Problem requirements: Starting at the line that contains "Viewport: 739px width, 311px" and ending at the last line, recast the lines as a numbered list with blank lines skipped. Leave the pictures out of your list.

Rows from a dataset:
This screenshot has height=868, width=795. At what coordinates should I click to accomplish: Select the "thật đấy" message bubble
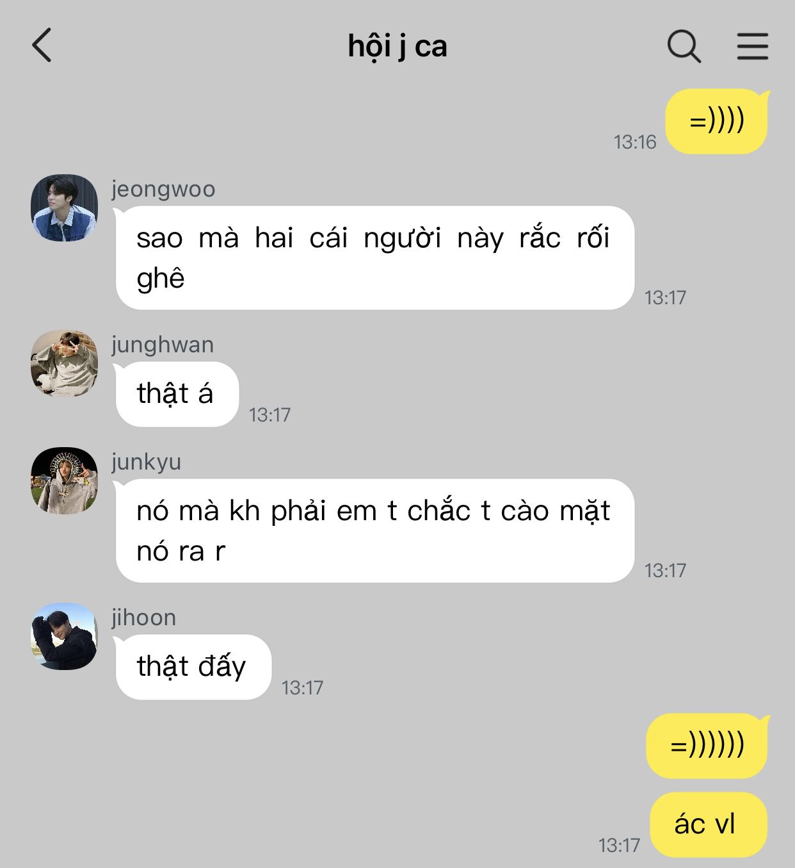coord(193,667)
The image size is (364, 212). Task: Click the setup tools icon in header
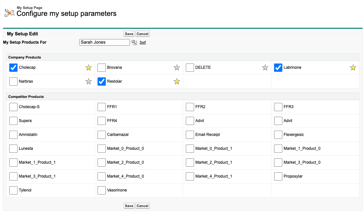click(9, 13)
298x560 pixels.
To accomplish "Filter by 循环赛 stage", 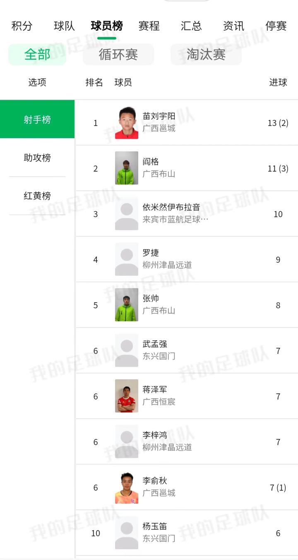I will point(118,54).
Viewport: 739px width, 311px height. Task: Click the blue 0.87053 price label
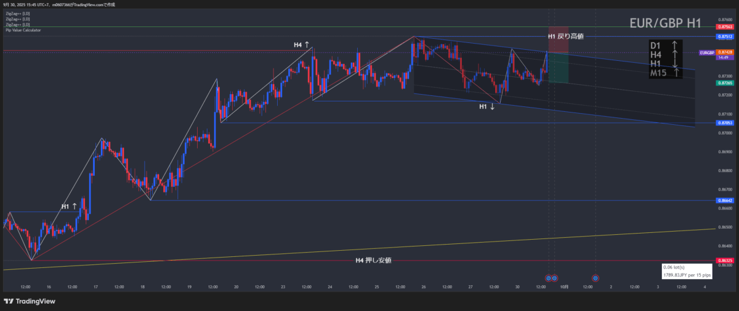click(724, 123)
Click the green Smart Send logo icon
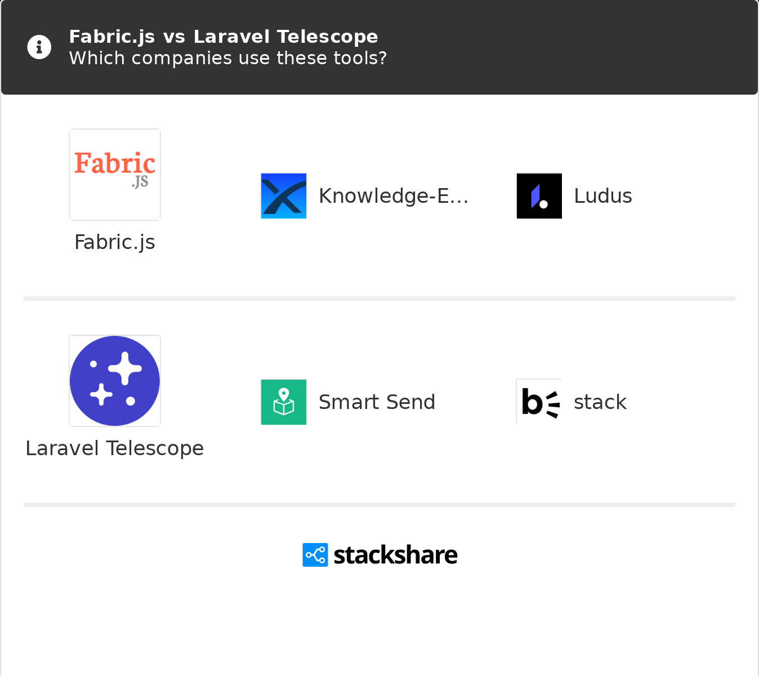This screenshot has width=759, height=676. point(284,402)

Answer to this exercise:
1. Viewport: 739px width, 311px height. Task: Click the blue 0.87053 price label
2. click(724, 123)
3. Click the green Smart Send logo icon
4. This screenshot has width=759, height=676. point(284,402)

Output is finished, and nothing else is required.